THE Tories’ “American dream” of education privatisation has descended into an English nightmare, lecturers’ union UCU leader Sally Hunt will tell academics today.

Ms Hunt will accuse Universities Minister David Willetts of being blinded to the failure of his policies by ideology in her keynote speech to members in Manchester. 

She will explain how “poor attendance, huge debts and low standards” are the result of the free-for-all that the US-inspired minister is striving for. 

His failure to take action over the spiralling cost to the taxpayer of £9,000-a-year tuition fees is just one example Ms Hunt will point to. 

The Star has revealed how Mr Willetts is threatening to lift the limit on tuition fees even though the Sutton Trust has estimated the Treasury will be forced to pick up a £30,000 bill for every student under the current system because huge loans are being written off.

But Ms Hunt will concentrate her fire on the Tory minister’s bid to create an education market by handing millions in public subsidies to for-profit colleges who have dire education standards and optional attendance. 

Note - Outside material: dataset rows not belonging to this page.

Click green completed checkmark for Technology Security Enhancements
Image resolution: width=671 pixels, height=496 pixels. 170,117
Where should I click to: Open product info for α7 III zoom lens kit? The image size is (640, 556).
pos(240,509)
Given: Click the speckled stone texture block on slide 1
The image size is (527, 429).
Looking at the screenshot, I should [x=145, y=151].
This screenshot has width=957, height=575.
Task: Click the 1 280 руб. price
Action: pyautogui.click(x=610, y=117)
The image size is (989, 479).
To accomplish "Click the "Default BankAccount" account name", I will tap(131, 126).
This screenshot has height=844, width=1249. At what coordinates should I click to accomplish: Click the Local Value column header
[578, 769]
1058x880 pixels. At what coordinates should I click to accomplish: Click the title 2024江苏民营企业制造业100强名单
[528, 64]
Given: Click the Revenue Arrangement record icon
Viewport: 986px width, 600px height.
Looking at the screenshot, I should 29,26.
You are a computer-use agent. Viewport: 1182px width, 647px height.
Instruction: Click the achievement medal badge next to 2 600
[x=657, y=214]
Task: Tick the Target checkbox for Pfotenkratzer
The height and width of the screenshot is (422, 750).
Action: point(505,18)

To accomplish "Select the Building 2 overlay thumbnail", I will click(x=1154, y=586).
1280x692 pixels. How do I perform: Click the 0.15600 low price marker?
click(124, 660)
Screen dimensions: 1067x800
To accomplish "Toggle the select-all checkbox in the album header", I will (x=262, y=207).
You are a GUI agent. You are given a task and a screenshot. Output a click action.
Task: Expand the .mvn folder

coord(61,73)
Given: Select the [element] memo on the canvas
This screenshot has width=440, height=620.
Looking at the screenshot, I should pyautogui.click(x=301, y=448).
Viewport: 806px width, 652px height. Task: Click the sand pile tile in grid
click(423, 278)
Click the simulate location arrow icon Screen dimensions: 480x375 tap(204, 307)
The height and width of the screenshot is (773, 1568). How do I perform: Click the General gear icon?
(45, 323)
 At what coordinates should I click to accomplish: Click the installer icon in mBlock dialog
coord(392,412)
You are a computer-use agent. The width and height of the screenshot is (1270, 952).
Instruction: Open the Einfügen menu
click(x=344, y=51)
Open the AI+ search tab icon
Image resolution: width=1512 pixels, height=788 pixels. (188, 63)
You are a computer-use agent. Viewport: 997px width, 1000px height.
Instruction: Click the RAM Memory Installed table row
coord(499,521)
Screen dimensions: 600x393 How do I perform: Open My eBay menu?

“Lecturers sometimes joke that this would be an easy job without the students,” she will say. 

“But some of the for-profit colleges at the centre of the scandal about poor standards and little attendance by students, this seems to have been taken literally.

“Lectures with literally no one in them except the tutor. Paid for by the taxpayer.”

Delivering a scathing verdict on the situation, she will declare: “David Willets’s American dream has become an English nightmare.

“The coalition once claimed to have settled the funding of our colleges and universities for a generation. 

“But the reality is that it is now a disastrous, unstable mess.”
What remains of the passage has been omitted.